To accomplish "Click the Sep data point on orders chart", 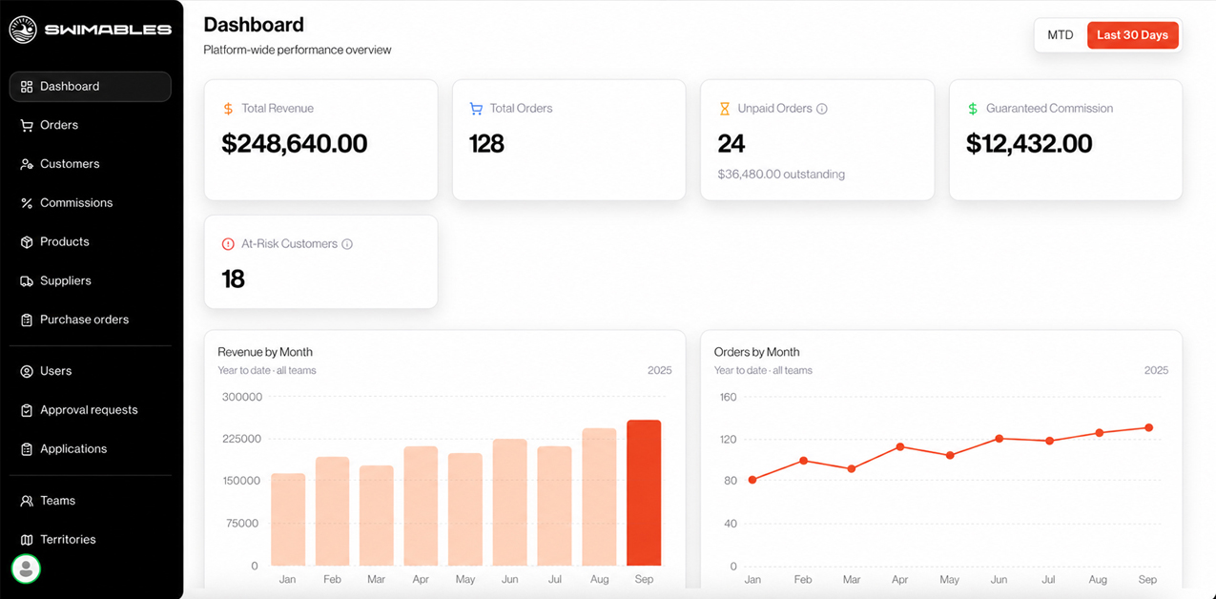I will 1149,427.
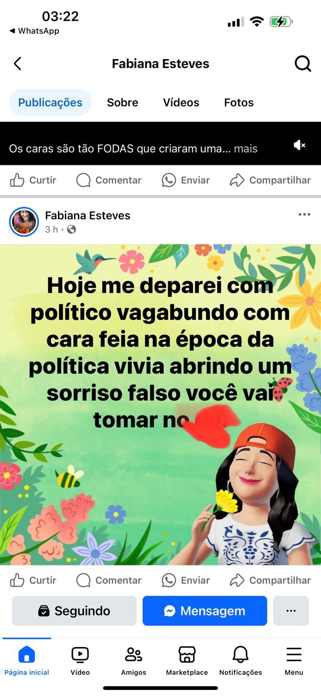Open the search magnifier icon
Viewport: 321px width, 696px height.
303,64
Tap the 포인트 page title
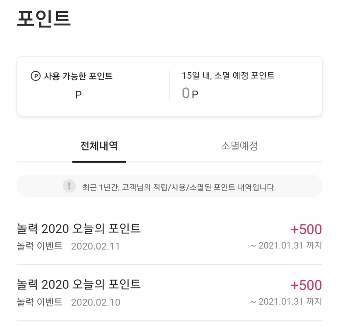Screen dimensions: 338x326 coord(44,19)
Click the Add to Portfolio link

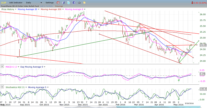click(46, 6)
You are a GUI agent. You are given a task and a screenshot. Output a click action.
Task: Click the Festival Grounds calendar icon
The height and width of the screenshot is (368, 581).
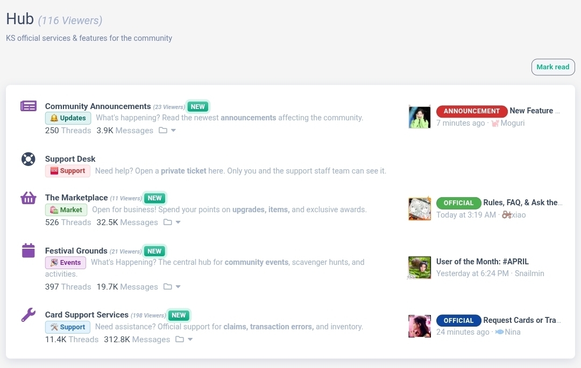[x=28, y=250]
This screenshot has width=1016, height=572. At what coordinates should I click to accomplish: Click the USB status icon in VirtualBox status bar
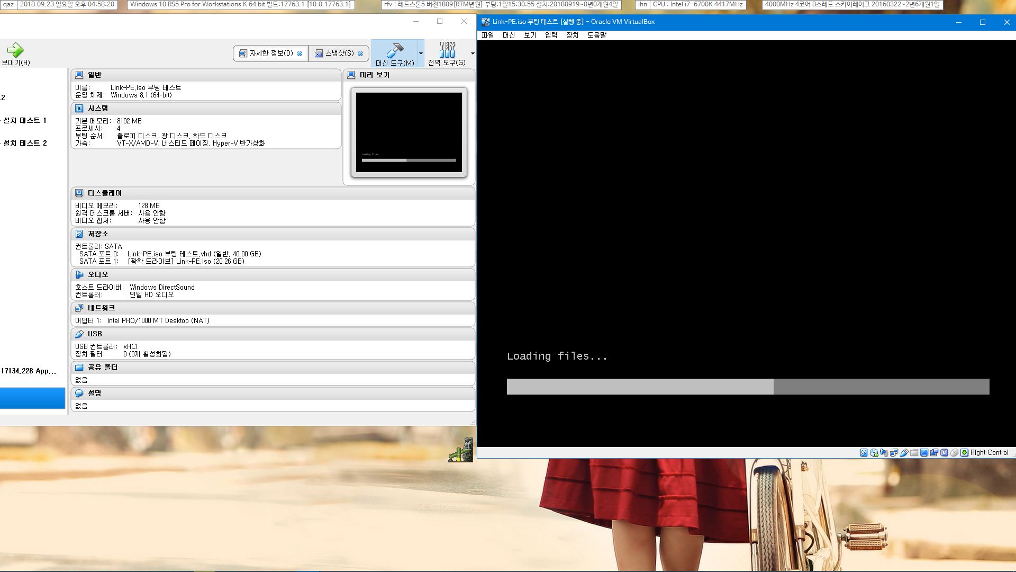pos(904,453)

:::::

[SHORT PROBLEM] Print the material word for word, starting at the line that contains "You are a GUI" and ending at the end of the material. Leave the pictures out.

[TASK SOLUTION]
You are a GUI agent. You are given a task and a screenshot. Output a click action.
Task: Click the Festival Grounds calendar icon
The height and width of the screenshot is (368, 581).
[x=28, y=250]
This screenshot has width=1016, height=572. At what coordinates should I click to accomplish: Click the USB status icon in VirtualBox status bar
pos(904,453)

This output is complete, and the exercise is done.